In which Annie (high school teacher, mother of two young girls and a younger boy) and her aunt Deborah (children's bookseller, mother of two young women in their 20s) discuss children's books and come up with annotated lists.

Friday, November 25, 2011

Animal house

Dear Aunt Debbie,

You make me excited for Christmas (for which I am otherwise woefully unprepared).  I adore Inga Moore.

With winter coming, we've been doing a lot of reading of another book about large animals and small animals trying to live together in a space that doesn't quite work for them:   The Mitten, retold by Alvin Tresselt.  It's a traditional Ukranian folktale, and the illustrations by Yaroslava in this version give it a very Easten European feel. 
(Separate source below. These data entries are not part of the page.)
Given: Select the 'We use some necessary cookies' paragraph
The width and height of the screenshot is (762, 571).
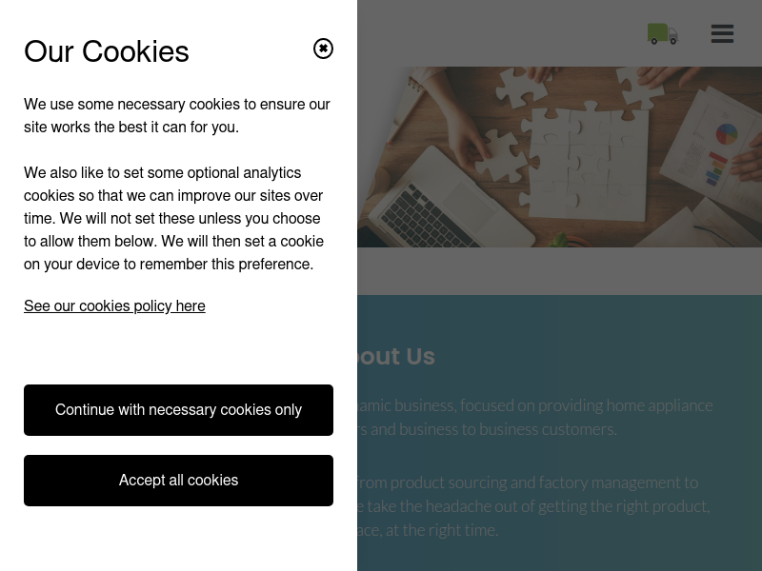Looking at the screenshot, I should 177,115.
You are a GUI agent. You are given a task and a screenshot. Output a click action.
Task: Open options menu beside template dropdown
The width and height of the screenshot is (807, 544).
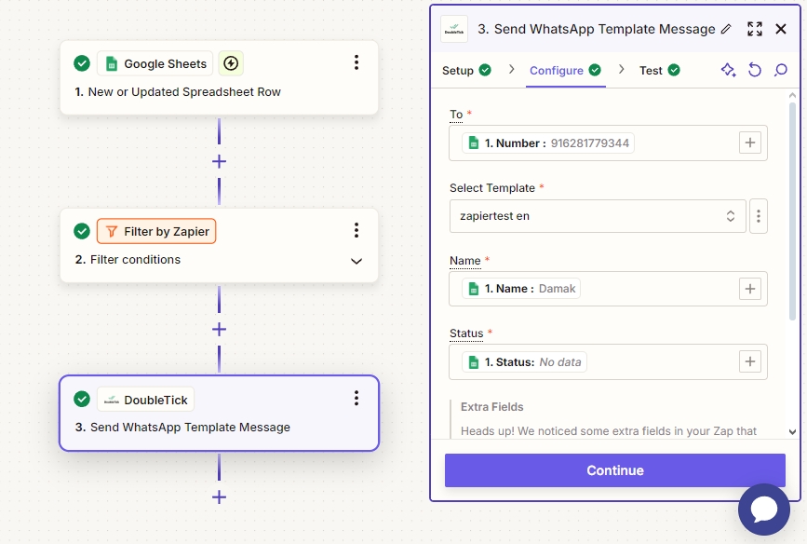759,216
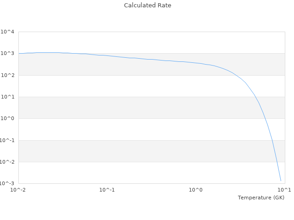Select the 10^1 label on the horizontal axis
This screenshot has width=294, height=220.
(x=284, y=190)
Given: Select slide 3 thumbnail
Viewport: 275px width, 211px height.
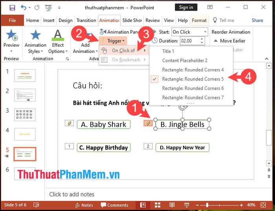Looking at the screenshot, I should coord(25,115).
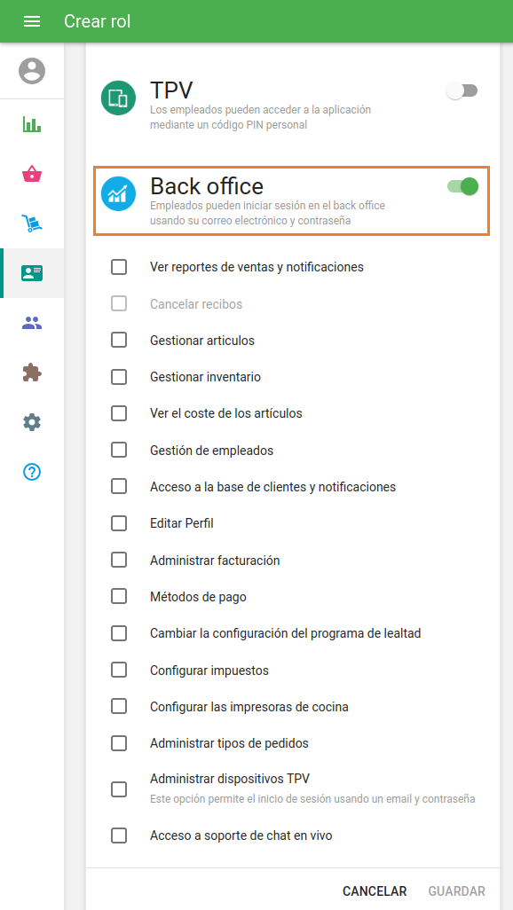This screenshot has width=513, height=910.
Task: Select the employees badge icon
Action: tap(32, 273)
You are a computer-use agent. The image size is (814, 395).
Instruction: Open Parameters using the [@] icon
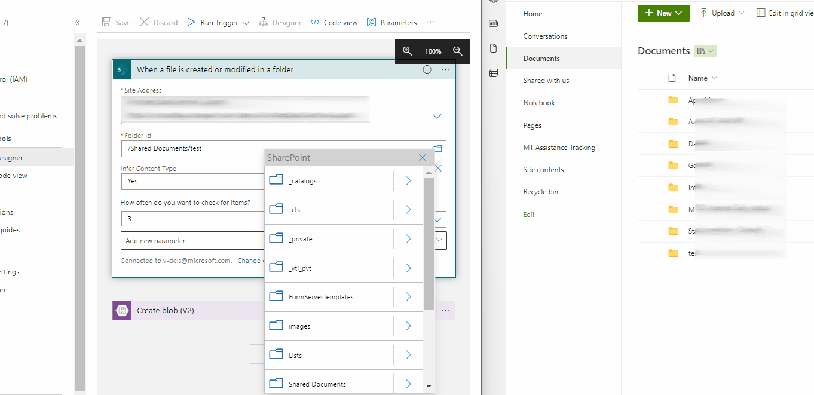[372, 22]
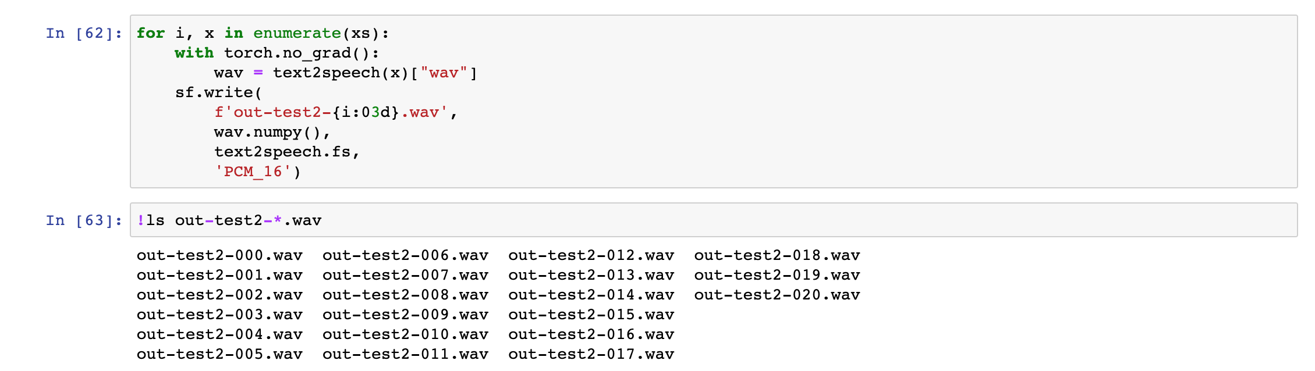The height and width of the screenshot is (371, 1315).
Task: Click the In [63] ls command cell
Action: click(x=714, y=220)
A little boy out gathering firewood for his grandmother on the coldest day of winter drops his mitten in the snow.  The narrator opines: "Now, how a boy could do this on the coldest day of winter I'll never know, but that's the way my grandfather tells the story."

The boy goes off, and a mouse decides to crawl into the mitten to keep warm.  She is soon joined by a parade of animals who increase in size and absurdity: a frog, an owl, a rabbit, a fox, a wolf, a boar.  The mitten gets more and more snug; seams start to strain.  Then a bear comes along.

"No room! No room!" cried the animals even before the bear had a chance to speak.
"Nonsense!" said the bear.  "There's always room for one more."
And without so much as a please or thank you, he began crawling into the mitten.
He put his paw in first, and the mitten creaked and groaned.
He put his other paw in, and one of the seams popped.
Then he took a deep breath and pushed himself in.

So you think it's going to be the bear who makes the mitten explode -- but it isn't!  The last straw comes in the form of a tiny cricket, who shows up just after the bear in a very pleasing reversal of expectations.  NOW the mitten explodes, and all the animals get tossed out across a double-page spread into the snow.

The boy realizes he's lost his mitten, and comes back to look for it, but all he can find are the ripped-apart pieces.  The book ends, "And my grandfather says he never did know what really happened to his mitten."  The idea that this reveals that the story is made up is lost on my kids -- kind of a complex thing to explain -- but it has led to some interesting conversations.

Eleanor and Isabel love the repetition in the story, the way the mitten-house gets more and more ridiculous.  There's suspense and humor, and Yaroslava draws all the animals in traditional Ukrainian clothing, which is very funny.  I also appreciate that the animals are of mixed gender, pretty much half male and half female.  Half of the pictures are black line drawings on turquoise-blue pages; the other half are on white pages with the color inked in in a pleasingly solid way.  It's high-contrast, and very appealing to the eye.  It's also, after you close the book, a fun game to play with a blanket and couch cushions.